Lung selective dysregulation of the CXCR7/CXCL12 biological axis: a novel pathomechanism in human pulmonary vascular disease

Lead Researcher:

Dr Christine Costello

Award Date:

1 January 2013

Host Institution:

University College Dublin

Scheme:

Health Research Award

Summary:

Chronic lung diseases including asthma, cystic fibrosis and occupational lung diseases are amongst the commonest causes of death and disability worldwide. In Ireland, respiratory diseases impose a particularly heavy burden; Ireland has the highest death rate from respiratory disease in western Europe. Faced with this large and increasing burden of disease, our present treatment options are limited. Bronchodilator therapy is essentially palliative, while anti-inflammatory therapies including glucocorticoids are associated with significant side effects during long-term use. Thus there is a pressing need to identify new targets that could lead to improved therapeutic options for chronic lung disease patients. Regional hypoxia (low oxygen) occurs in the majority of patients with significant lung disease, and is implicated as an important stimulus for pulmonary vascular remodelling. These changes in vessels ultimately lead to an increase in blood pressure (termed pulmonary hypertension), which can significantly worsen outcome for patients.

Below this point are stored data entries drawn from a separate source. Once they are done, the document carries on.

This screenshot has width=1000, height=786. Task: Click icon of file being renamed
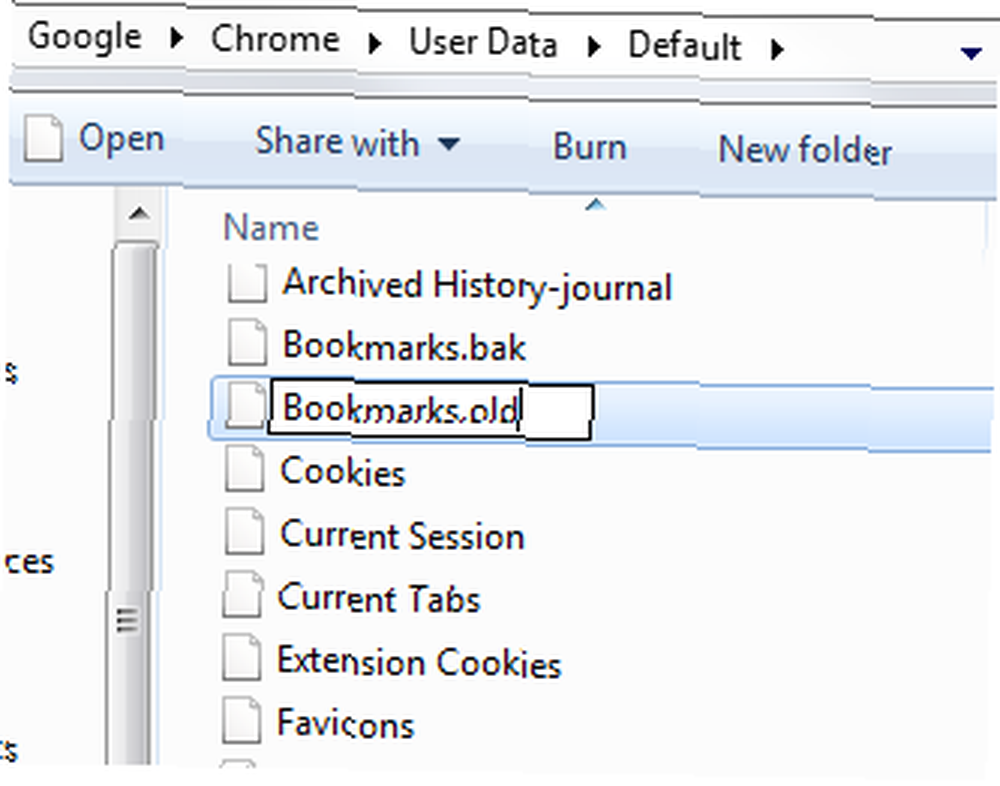242,409
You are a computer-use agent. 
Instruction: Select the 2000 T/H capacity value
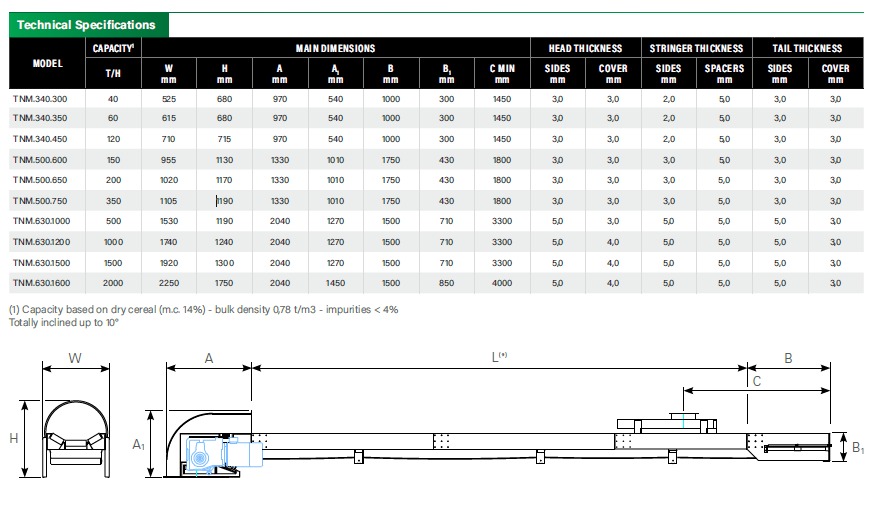(x=113, y=282)
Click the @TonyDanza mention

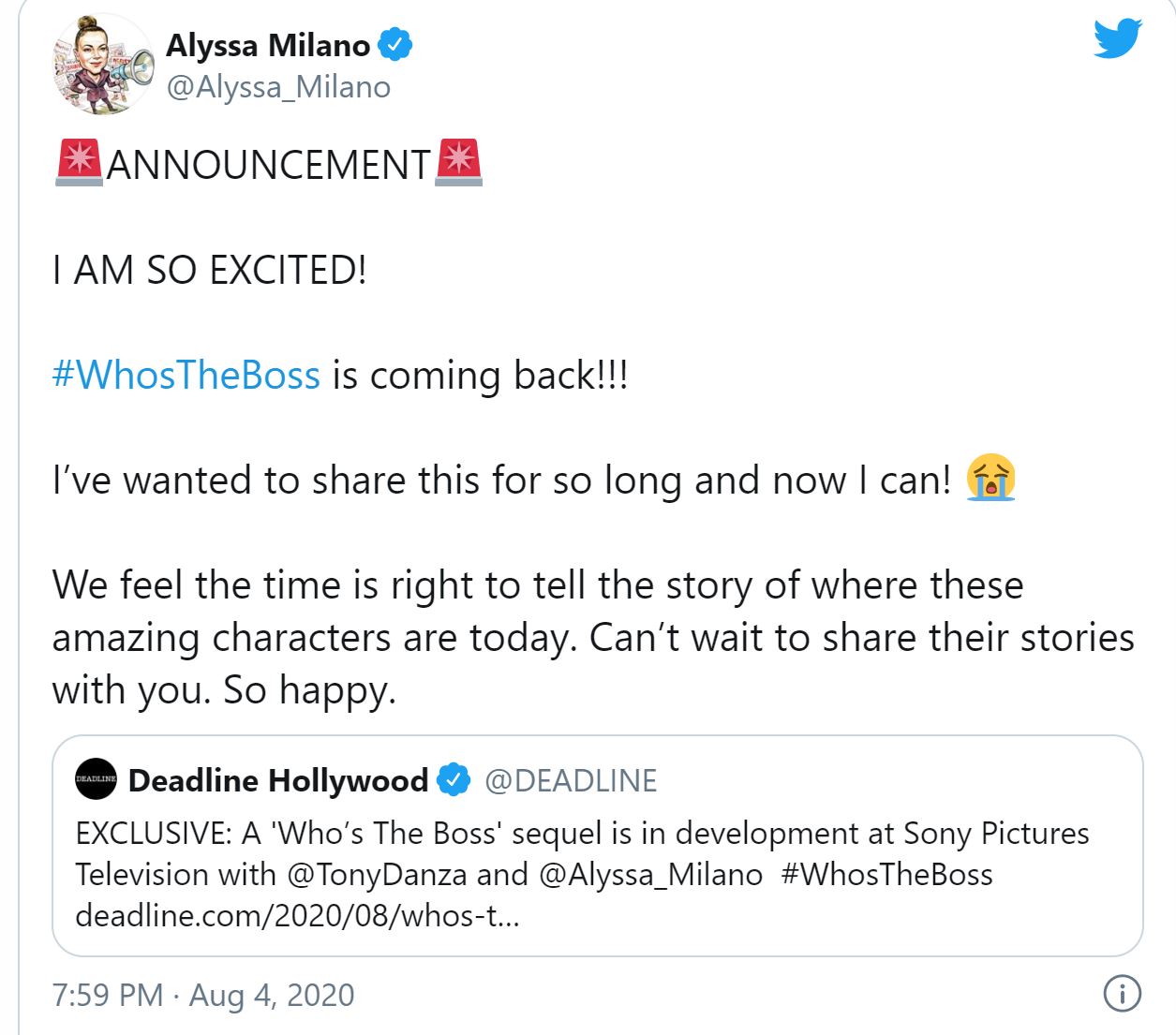point(377,874)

We previously carried out a study to determine which proteins cause these lung-selective hypoxic responsive changes. We discovered that a receptor for the potent pro-angiogenic (causes blood vessel growth) protein CXCL12, namely CXCR7, was significantly increased in the lung (but not in other organs) in response to low oxygen. We next showed that CXCL12 levels were significantly higher in the blood of pulmonary hypertensive patients and CXCR7 was also elevated in the grossly remodelled vessels of these patients. Taken together, these findings strongly suggest that signalling via CXCR7 may be particularly important in the lung disease. In the present proposal, we propose to use a combination of cell and animal experiments, along with clinically relevant human samples, to examine how signalling via CXCR7 effects the growth of blood vessels in the lung. The end goal of this proposal is to identify if this pathway represents a new target for therapeutic intervention for chronic lung diseases.